Re: Maya - what were they thinking 2 - transforms
On 09/15/17 5:15, Anto Matkovic wrote: There's neutral pose in SI. However, that ''hidden parenting'' could be a risky business, too. I'm sure sometimes access to some under the belly things in these "higher level centers" could be useful, or to perhaps have some yet more basic nulls?, but for the overwhelming majority of the time, it sure made things easier to understand conceptually what was happening and why, while taking bunch of complication away. which I presume were made to be higherlevel, precicely for that reason.. (with usefriendliness in mind) for something as basic or as elemental as kinematics.
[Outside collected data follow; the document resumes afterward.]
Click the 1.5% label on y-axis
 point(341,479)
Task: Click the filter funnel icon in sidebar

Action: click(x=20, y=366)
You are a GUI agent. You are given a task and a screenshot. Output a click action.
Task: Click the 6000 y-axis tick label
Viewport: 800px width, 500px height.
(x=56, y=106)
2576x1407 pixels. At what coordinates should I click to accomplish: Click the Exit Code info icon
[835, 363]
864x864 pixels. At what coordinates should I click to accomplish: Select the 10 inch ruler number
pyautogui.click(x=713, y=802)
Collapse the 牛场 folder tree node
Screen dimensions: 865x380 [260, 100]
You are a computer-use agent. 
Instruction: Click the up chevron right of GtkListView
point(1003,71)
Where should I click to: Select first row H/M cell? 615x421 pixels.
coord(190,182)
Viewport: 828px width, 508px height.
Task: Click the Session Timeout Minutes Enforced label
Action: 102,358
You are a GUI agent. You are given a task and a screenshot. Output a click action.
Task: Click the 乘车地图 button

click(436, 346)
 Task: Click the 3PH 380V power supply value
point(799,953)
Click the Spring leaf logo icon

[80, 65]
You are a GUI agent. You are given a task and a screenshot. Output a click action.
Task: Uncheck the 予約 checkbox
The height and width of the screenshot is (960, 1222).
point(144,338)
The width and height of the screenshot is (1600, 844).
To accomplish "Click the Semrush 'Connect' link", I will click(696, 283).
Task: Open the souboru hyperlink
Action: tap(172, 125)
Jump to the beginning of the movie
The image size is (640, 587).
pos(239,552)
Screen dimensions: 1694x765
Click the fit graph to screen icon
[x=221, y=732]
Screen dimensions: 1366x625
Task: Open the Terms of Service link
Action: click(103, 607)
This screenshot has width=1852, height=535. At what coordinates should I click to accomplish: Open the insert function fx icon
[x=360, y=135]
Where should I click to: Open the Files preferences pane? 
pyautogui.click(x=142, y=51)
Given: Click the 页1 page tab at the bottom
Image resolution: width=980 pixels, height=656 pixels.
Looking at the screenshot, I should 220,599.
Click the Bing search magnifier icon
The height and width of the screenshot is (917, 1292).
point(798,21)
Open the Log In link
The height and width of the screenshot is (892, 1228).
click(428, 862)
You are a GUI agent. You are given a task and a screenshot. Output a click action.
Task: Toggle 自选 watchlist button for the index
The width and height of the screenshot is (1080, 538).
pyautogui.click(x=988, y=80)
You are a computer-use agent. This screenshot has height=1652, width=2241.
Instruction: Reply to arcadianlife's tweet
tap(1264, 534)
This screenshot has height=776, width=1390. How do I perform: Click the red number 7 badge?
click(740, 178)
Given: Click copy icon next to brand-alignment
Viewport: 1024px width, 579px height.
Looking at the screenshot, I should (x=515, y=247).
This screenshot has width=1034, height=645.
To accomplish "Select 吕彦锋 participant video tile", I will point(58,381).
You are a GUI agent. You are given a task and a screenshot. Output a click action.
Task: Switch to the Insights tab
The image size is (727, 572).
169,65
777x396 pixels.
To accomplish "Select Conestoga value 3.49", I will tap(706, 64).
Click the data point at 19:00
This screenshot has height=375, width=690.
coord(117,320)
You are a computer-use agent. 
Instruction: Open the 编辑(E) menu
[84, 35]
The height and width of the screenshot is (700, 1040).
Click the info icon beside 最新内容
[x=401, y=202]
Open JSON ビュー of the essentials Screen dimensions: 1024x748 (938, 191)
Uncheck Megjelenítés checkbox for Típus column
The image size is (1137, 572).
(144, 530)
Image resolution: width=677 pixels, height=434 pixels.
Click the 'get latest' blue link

Not necessarily or only for isolated relationships between a few items (like camera rigs), but mostly when following these relationship while making a mental image of what is doing what, in what can quickly become a sea of relationships (and of complication and confusion) the moment setups need to be even moderately elaborate. And consequently involves quite a bit more "brainload" even after getting use to it. And I have to agree with what Thomas said; On 09/09/17 7:07, Tom Kleinenberg wrote: Unless you've used XSI you're unlikely to understand how useful that "dual-coordinate" method was. -- Softimage Mailing List. To unsubscribe, send a mail to softimage-requ...@listproc.autodesk.com with "unsubscribe" in the subject, and reply to confirm.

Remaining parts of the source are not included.